Visa, Tink, Open Banking Wars & Why A2A Payments Matter

This week Visa announced they will acquire European Open Banking provider Tink for 1.8bn Euros.  While the release and much of the commentary have centered on how Visa can use Tink's account data platform, it's hard to ignore the giant Plaid-shaped hole in the story.

As we know, the Visa / Plaid acquisition fell apart earlier in the year against the backdrop of a potential department of justice investigation into Visa for anti-trust. Visa, which has more than 70% market share of the debit card market in the US, was alleged to have acquired Plaid in part to prevent a competitive type of payments rail from emerging (complete with pictures of volcanoes, which we'll come back to). 

But first: 

Who's Tink?

Sweden-based Tink has been one of the leading open banking offerings in Europe for several years. It differentiates through its ability to pre-package things like KYC or personal finance management through its API and white-label apps. Before the acquisition, they had raised more than $300m. Visa invested in several rounds of Tink in the past (as well as competitor Truelayer).

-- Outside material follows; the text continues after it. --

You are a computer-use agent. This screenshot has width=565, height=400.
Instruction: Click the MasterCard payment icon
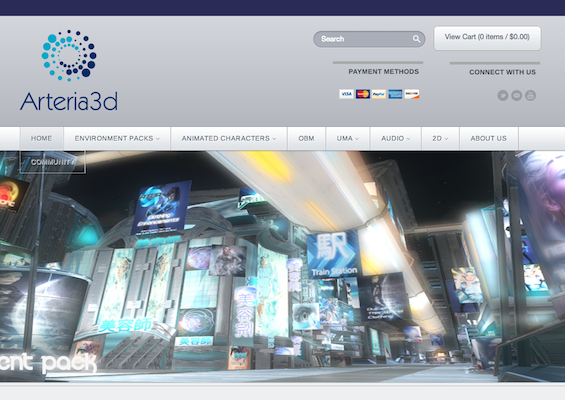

What is Visa's Strategic Rationale for the acquisition?

The white-label apps provide some immediate short-term benefit to Visa's bank clients, who may be struggling to piece together their own PFM or open banking apps. Tink had historically done well with the mid-sized bank client base (it counts ABN Amro, Nordea, and BNP Paribas Fortis as its customers)

This plays directly into a core focus for Visa; the value-added offering to their banks around the core "cards and payments."  Both Visa and Mastercard bundle "free" consulting, software, or services as credits for signing with them exclusively as a bank. Tink has a ready-made offering for those mid-tier banks that might not have the budget to build their offerings.  

Right now, I imagine you're thinking, "Oh great, so this has nothing to do with payments or volcanoes then?"  Not so fast.  Let's unpack A2A payments, European open banking, and why the combination of data and payments could be a killer app.  

What are account-to-account (A2A) payments?

To grossly over-simplify, when you pay directly from your account to someone else's account automatically. In terms of "payments rail," you can do this manually via ACH, Wire, or RTP in the US. In Europe, we have local services like Faster Payments or European-wide services like SEPA.

As part of the PSD2 regulation, European banks must offer both account information and payment initiation. From here, we see the rise of AISPs (Account Information Service Providers) and PISPs (Payment Initiation Service Providers).

Tink is both an AISP and PISP. Using APIs from Tink, a fintech company or 3rd party could (with your consent) access account data and/or make payments on your behalf.  In effect, account-to-account payments are embeddable. The combination of data and payments can lead to some fascinating use cases too.

It's tempting to look at this deal and see a copy+paste of the Plaid acquisition. Maybe Visa (who also has a dominant market position in Europe) is attempting to limit the competition to its core payments business?

šŸ¤” It's not that simple.

The European Open Banking Landscape is different.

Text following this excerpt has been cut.